*** Block opens ***

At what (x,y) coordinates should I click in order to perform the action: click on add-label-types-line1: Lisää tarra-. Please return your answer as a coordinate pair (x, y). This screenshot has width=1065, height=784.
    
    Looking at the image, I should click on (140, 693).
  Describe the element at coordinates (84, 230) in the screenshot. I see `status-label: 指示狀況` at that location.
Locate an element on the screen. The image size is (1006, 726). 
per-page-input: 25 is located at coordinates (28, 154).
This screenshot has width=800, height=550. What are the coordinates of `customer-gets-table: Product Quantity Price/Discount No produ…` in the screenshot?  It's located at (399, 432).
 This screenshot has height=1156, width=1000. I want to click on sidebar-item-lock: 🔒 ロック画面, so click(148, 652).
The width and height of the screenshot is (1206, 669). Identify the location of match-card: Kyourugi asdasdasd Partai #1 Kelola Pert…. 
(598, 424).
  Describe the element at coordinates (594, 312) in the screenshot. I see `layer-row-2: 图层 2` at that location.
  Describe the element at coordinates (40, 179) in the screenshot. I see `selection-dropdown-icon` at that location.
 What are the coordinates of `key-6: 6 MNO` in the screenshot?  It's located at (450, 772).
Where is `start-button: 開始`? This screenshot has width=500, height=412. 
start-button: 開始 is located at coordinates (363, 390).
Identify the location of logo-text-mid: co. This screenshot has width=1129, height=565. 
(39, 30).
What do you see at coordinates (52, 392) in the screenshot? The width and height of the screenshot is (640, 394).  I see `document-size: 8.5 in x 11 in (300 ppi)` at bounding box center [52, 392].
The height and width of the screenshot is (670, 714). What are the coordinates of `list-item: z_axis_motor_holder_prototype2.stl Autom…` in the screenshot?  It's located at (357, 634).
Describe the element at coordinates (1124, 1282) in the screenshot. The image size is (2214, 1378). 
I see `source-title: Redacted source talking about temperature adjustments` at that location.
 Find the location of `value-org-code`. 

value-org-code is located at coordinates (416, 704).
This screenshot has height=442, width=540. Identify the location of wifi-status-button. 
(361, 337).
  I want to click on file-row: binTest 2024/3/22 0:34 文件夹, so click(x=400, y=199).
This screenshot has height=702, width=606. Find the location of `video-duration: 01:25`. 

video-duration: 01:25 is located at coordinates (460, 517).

*** Block closes ***

> TASK PROMPT
Recast every one of the rows above as a Markdown table with two columns, Line for the running number and Text for the line itself, skipping any blank lines.

> TASK SOLUTION
| Line | Text |
|---|---|
| 1 | At what (x,y) coordinates should I click in order to perform the action: click on add-label-types-line1: Lisää tarra-. Please return your answer as a coordinate pair (x, y). This screenshot has width=1065, height=784. |
| 2 |     Looking at the image, I should click on (140, 693). |
| 3 |   Describe the element at coordinates (84, 230) in the screenshot. I see `status-label: 指示狀況` at that location. |
| 4 | Locate an element on the screen. The image size is (1006, 726).  |
| 5 | per-page-input: 25 is located at coordinates (28, 154). |
| 6 | This screenshot has width=800, height=550. What are the coordinates of `customer-gets-table: Product Quantity Price/Discount No produ…` in the screenshot?  It's located at (399, 432). |
| 7 |  This screenshot has height=1156, width=1000. I want to click on sidebar-item-lock: 🔒 ロック画面, so click(148, 652). |
| 8 | The width and height of the screenshot is (1206, 669). Identify the location of match-card: Kyourugi asdasdasd Partai #1 Kelola Pert….  |
| 9 | (598, 424). |
| 10 |   Describe the element at coordinates (594, 312) in the screenshot. I see `layer-row-2: 图层 2` at that location. |
| 11 |   Describe the element at coordinates (40, 179) in the screenshot. I see `selection-dropdown-icon` at that location. |
| 12 |  What are the coordinates of `key-6: 6 MNO` in the screenshot?  It's located at (450, 772). |
| 13 | Where is `start-button: 開始`? This screenshot has width=500, height=412.  |
| 14 | start-button: 開始 is located at coordinates (363, 390). |
| 15 | Identify the location of logo-text-mid: co. This screenshot has width=1129, height=565.  |
| 16 | (39, 30). |
| 17 | What do you see at coordinates (52, 392) in the screenshot? The width and height of the screenshot is (640, 394).  I see `document-size: 8.5 in x 11 in (300 ppi)` at bounding box center [52, 392]. |
| 18 | The height and width of the screenshot is (670, 714). What are the coordinates of `list-item: z_axis_motor_holder_prototype2.stl Autom…` in the screenshot?  It's located at (357, 634). |
| 19 | Describe the element at coordinates (1124, 1282) in the screenshot. The image size is (2214, 1378).  |
| 20 | I see `source-title: Redacted source talking about temperature adjustments` at that location. |
| 21 |  Find the location of `value-org-code`.  |
| 22 | value-org-code is located at coordinates (416, 704). |
| 23 | This screenshot has height=442, width=540. Identify the location of wifi-status-button.  |
| 24 | (361, 337). |
| 25 |   I want to click on file-row: binTest 2024/3/22 0:34 文件夹, so click(x=400, y=199). |
| 26 | This screenshot has height=702, width=606. Find the location of `video-duration: 01:25`.  |
| 27 | video-duration: 01:25 is located at coordinates (460, 517). |